The event has been hurriedly organised by Mr Murtaza, a man born in Karachi who has lived most of his life abroad, and the UN Development Programme chief, Mr Francis Dubois, an uncharacteristically frank UN bureaucrat wearing a flowing brown Arab cloak trimmed in gold.

The concert is in honour of Dr Hans von Sponeck, a former UN humanitarian aid co-ordinator here, and his team of US, Australian and South African individuals who are striving to mount a peace mission of distinguished figures. Their aim would be to avoid the war the Bush administration seems determined to wage against this country, already reduced to the level of Lesotho in conflict-torn Africa.

We take our seats and the chamber group - piano, two violins, cello and clarinet - launches into one of Antonin Dvorak's Slavic dances.

On the wall behind the musicians hangs a painting of two actors' masks against a black background. Outside the window, beside the swimming pool, attendants feed fires in two metal braziers. The music washes over the gathering.

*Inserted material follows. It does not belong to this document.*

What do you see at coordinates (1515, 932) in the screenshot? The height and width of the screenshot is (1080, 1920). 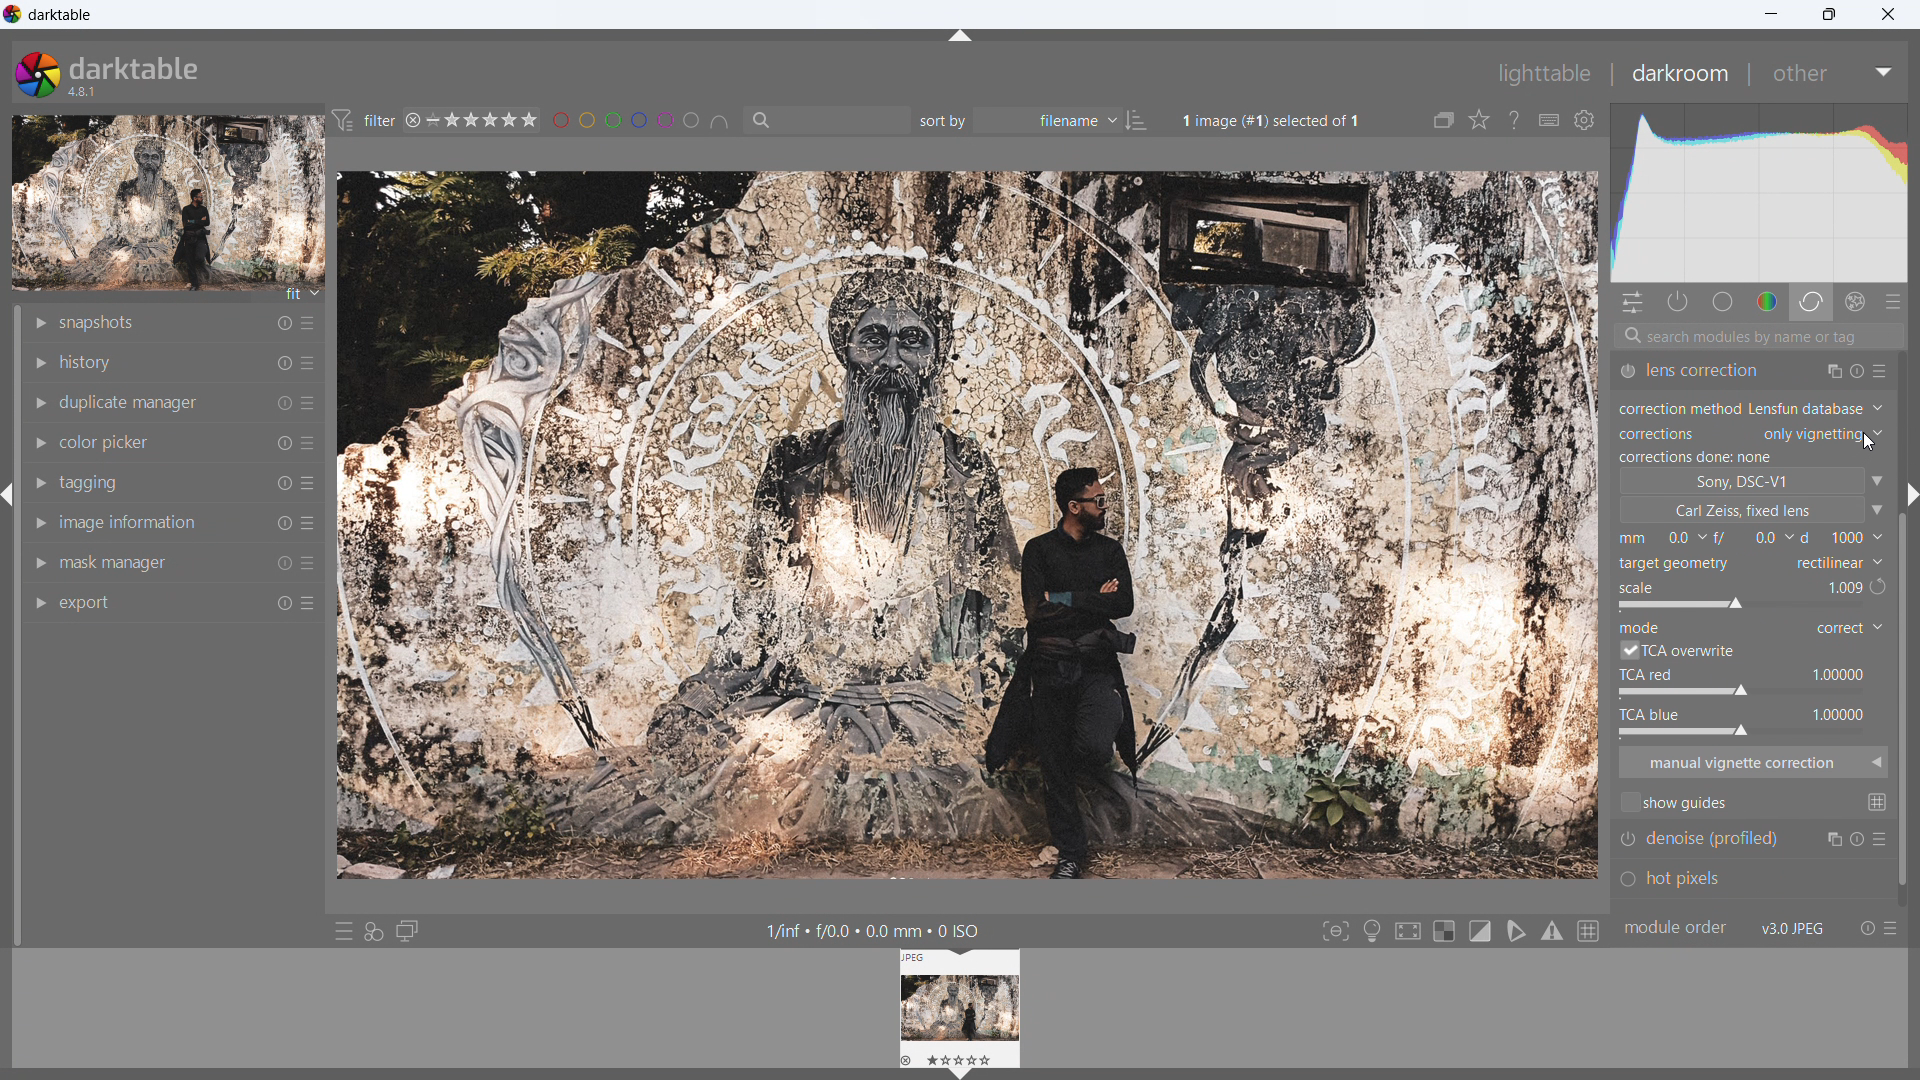 I see `toggle softproofing` at bounding box center [1515, 932].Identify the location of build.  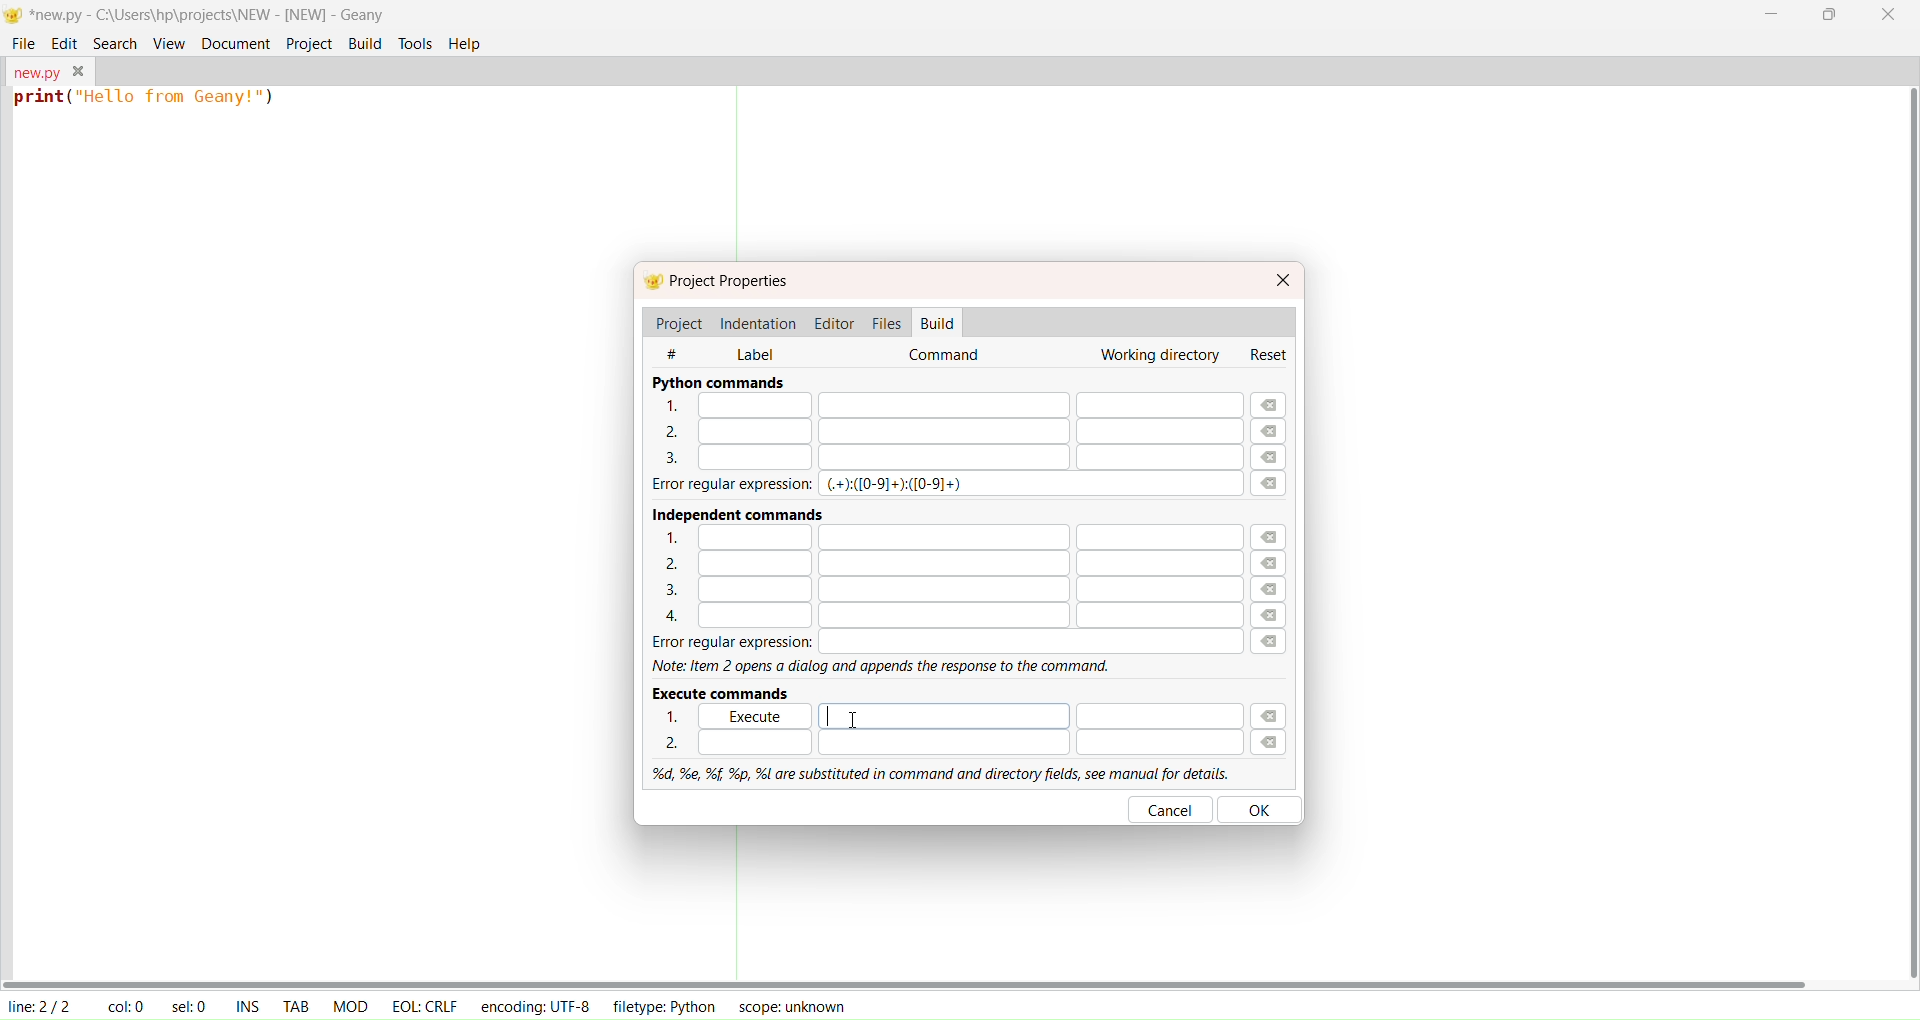
(939, 323).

It is a magic hour, a tragic hour. This is, perhaps, the last concert in Baghdad for a very long time. The musicians play more Dvorak, a Bach meditation, a polka by Smetana. The last three are their prize pieces, classical compositions based on old Iraqi songs.

In each we can hear the ancient, grey-brown Tigris flowing through the city, the traffic rushing along its wide boulevards, the wind whispering in the fronds of the palm trees in this green, garden city. The musicians play Lovely Baghdad a second time as their encore, clarinet in the lead.

We stand to honour them and lovely Baghdad.

A few hours earlier I met a European diplomat who said that the Bush administration was unlikely to take any notice of the proposed peace mission of eminent persons that includes former South African president Nelson Mandela and former US president Jimmy Carter, last year's Nobel Peace Prize laureate.

"Washington is absolutely determined to have its war," the source told The Irish Times.

"It's a mistake to think it will be a war for oil. They can get all the oil they want from Iraq without war. The war is part of a grand scheme to dominate this strategic region. The US will succeed but it will also earn the hatred of the whole world. The war will generate the terrorism Washington says it wants to eradicate. For Baghdad, the Iraqis, it will be a holocaust. There will be a decade of chaos in the region."

Pundits predict that this war will be the most destructive and bloody of Iraq's two recent conflicts. The Iraqis say they intend to fight in the towns and cities. Citizens are reportedly armed to the teeth.

Baghdad is the key. If it falls, Iraq will fall. Some in Iraq expect the US to bomb the city heavily, bulldoze homes, shops and offices to clear wide corridors for tanks and move in troops in armoured vehicles. There will be no fighting in narrow alleyways and courtyards.